__What is asked__. Report every line of the material below that contains the word "corner", matching its capitalization exactly.

[BEGIN Given records]

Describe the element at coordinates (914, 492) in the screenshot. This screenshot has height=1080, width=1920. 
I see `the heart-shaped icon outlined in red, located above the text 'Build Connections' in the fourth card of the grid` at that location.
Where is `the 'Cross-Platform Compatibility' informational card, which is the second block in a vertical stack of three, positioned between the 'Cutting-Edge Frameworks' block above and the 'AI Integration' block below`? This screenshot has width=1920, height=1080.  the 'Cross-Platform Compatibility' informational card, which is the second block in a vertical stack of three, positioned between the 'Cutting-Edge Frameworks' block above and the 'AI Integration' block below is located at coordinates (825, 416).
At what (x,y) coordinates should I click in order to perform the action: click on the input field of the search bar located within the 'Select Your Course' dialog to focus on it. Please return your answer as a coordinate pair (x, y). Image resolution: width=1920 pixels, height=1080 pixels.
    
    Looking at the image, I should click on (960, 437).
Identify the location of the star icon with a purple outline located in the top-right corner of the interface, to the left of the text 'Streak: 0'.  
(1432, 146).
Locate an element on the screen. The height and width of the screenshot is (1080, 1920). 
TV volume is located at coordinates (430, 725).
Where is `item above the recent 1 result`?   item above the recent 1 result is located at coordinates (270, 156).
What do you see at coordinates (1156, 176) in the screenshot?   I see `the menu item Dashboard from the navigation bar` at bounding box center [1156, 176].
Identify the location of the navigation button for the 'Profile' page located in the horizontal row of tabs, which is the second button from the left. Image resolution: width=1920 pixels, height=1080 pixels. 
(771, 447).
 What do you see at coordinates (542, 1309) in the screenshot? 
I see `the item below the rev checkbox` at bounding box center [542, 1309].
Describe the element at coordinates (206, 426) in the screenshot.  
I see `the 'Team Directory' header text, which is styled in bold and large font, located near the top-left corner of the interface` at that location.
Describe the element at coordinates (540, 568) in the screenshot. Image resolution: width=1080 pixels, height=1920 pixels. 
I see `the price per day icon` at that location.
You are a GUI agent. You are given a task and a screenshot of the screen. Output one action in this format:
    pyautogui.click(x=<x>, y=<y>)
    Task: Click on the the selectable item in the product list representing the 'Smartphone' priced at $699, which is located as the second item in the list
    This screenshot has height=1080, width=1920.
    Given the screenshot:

[END Given records]

__Answer for the task__.
Identify the location of the star icon with a purple outline located in the top-right corner of the interface, to the left of the text 'Streak: 0'.  
I see `the 'Team Directory' header text, which is styled in bold and large font, located near the top-left corner of the interface` at that location.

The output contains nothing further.